__Problem statement__:
Give back each line below verbatim.

__Material to process__:

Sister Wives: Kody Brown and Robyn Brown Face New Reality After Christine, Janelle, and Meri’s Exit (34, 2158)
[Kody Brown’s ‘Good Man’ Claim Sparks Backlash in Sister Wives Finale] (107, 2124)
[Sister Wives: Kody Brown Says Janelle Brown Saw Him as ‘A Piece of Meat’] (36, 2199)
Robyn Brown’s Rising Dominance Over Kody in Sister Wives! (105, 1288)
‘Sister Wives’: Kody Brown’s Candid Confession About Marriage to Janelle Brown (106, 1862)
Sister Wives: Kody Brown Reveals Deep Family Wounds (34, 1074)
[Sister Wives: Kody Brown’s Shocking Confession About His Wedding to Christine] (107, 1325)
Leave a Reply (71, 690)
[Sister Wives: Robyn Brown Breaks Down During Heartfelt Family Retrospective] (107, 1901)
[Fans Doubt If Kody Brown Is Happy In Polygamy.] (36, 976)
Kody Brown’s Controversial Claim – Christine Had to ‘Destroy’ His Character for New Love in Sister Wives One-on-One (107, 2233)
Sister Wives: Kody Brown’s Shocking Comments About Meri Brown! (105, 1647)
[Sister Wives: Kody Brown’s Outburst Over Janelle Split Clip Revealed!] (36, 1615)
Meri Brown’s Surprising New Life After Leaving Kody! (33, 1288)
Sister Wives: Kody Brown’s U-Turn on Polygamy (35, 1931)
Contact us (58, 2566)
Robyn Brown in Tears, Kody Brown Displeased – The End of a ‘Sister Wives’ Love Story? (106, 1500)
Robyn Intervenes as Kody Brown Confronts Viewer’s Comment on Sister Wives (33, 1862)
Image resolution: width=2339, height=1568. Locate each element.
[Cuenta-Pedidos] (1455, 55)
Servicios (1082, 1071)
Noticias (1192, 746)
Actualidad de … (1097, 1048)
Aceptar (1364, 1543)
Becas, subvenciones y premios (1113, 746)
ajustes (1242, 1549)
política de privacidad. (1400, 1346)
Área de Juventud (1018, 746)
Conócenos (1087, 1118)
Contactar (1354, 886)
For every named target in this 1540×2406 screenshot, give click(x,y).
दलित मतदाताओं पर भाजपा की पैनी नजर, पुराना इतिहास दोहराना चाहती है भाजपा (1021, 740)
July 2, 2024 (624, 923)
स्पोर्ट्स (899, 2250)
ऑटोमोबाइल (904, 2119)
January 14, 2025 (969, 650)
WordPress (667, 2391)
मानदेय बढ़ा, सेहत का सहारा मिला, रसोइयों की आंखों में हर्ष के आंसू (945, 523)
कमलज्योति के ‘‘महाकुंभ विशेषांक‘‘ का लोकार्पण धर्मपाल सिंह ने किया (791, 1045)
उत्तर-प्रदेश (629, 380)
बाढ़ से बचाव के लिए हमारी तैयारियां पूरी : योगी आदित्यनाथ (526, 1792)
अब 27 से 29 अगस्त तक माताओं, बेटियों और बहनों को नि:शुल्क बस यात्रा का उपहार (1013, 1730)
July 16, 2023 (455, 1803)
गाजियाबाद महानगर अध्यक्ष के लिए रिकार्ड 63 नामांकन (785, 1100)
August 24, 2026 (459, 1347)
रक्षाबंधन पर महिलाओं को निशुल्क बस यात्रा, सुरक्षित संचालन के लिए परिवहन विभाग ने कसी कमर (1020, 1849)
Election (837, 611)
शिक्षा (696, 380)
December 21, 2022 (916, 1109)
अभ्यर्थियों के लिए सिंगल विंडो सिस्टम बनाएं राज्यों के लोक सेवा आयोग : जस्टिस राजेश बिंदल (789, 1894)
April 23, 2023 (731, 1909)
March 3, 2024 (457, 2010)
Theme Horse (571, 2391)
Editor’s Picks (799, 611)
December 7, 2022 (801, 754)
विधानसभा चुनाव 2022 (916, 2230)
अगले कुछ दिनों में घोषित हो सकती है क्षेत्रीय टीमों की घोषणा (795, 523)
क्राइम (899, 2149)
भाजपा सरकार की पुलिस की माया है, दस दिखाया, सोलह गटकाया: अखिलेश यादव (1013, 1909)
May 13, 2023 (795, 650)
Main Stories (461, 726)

__Answer space__:
Sister Wives: Kody Brown and Robyn Brown Face New Reality After Christine, Janelle, and Meri’s Exit (34, 2158)
[Kody Brown’s ‘Good Man’ Claim Sparks Backlash in Sister Wives Finale] (107, 2124)
[Sister Wives: Kody Brown Says Janelle Brown Saw Him as ‘A Piece of Meat’] (36, 2199)
Robyn Brown’s Rising Dominance Over Kody in Sister Wives! (105, 1288)
‘Sister Wives’: Kody Brown’s Candid Confession About Marriage to Janelle Brown (106, 1862)
Sister Wives: Kody Brown Reveals Deep Family Wounds (34, 1074)
[Sister Wives: Kody Brown’s Shocking Confession About His Wedding to Christine] (107, 1325)
Leave a Reply (71, 690)
[Sister Wives: Robyn Brown Breaks Down During Heartfelt Family Retrospective] (107, 1901)
[Fans Doubt If Kody Brown Is Happy In Polygamy.] (36, 976)
Kody Brown’s Controversial Claim – Christine Had to ‘Destroy’ His Character for New Love in Sister Wives One-on-One (107, 2233)
Sister Wives: Kody Brown’s Shocking Comments About Meri Brown! (105, 1647)
[Sister Wives: Kody Brown’s Outburst Over Janelle Split Clip Revealed!] (36, 1615)
Meri Brown’s Surprising New Life After Leaving Kody! (33, 1288)
Sister Wives: Kody Brown’s U-Turn on Polygamy (35, 1931)
Contact us (58, 2566)
Robyn Brown in Tears, Kody Brown Displeased – The End of a ‘Sister Wives’ Love Story? (106, 1500)
Robyn Intervenes as Kody Brown Confronts Viewer’s Comment on Sister Wives (33, 1862)
Image resolution: width=2339, height=1568. Locate each element.
[Cuenta-Pedidos] (1455, 55)
Servicios (1082, 1071)
Noticias (1192, 746)
Actualidad de … (1097, 1048)
Aceptar (1364, 1543)
Becas, subvenciones y premios (1113, 746)
ajustes (1242, 1549)
política de privacidad. (1400, 1346)
Área de Juventud (1018, 746)
Conócenos (1087, 1118)
Contactar (1354, 886)
For every named target in this 1540×2406 screenshot, give click(x,y).
दलित मतदाताओं पर भाजपा की पैनी नजर, पुराना इतिहास दोहराना चाहती है भाजपा (1021, 740)
July 2, 2024 (624, 923)
स्पोर्ट्स (899, 2250)
ऑटोमोबाइल (904, 2119)
January 14, 2025 (969, 650)
WordPress (667, 2391)
मानदेय बढ़ा, सेहत का सहारा मिला, रसोइयों की आंखों में हर्ष के आंसू (945, 523)
कमलज्योति के ‘‘महाकुंभ विशेषांक‘‘ का लोकार्पण धर्मपाल सिंह ने किया (791, 1045)
उत्तर-प्रदेश (629, 380)
बाढ़ से बचाव के लिए हमारी तैयारियां पूरी : योगी आदित्यनाथ (526, 1792)
अब 27 से 29 अगस्त तक माताओं, बेटियों और बहनों को नि:शुल्क बस यात्रा का उपहार (1013, 1730)
July 16, 2023 (455, 1803)
गाजियाबाद महानगर अध्यक्ष के लिए रिकार्ड 63 नामांकन (785, 1100)
August 24, 2026 (459, 1347)
रक्षाबंधन पर महिलाओं को निशुल्क बस यात्रा, सुरक्षित संचालन के लिए परिवहन विभाग ने कसी कमर (1020, 1849)
Election (837, 611)
शिक्षा (696, 380)
December 21, 2022 (916, 1109)
अभ्यर्थियों के लिए सिंगल विंडो सिस्टम बनाएं राज्यों के लोक सेवा आयोग : जस्टिस राजेश बिंदल (789, 1894)
April 23, 2023 (731, 1909)
March 3, 2024 (457, 2010)
Theme Horse (571, 2391)
Editor’s Picks (799, 611)
December 7, 2022 (801, 754)
विधानसभा चुनाव 2022 (916, 2230)
अगले कुछ दिनों में घोषित हो सकती है क्षेत्रीय टीमों की घोषणा (795, 523)
क्राइम (899, 2149)
भाजपा सरकार की पुलिस की माया है, दस दिखाया, सोलह गटकाया: अखिलेश यादव (1013, 1909)
May 13, 2023 (795, 650)
Main Stories (461, 726)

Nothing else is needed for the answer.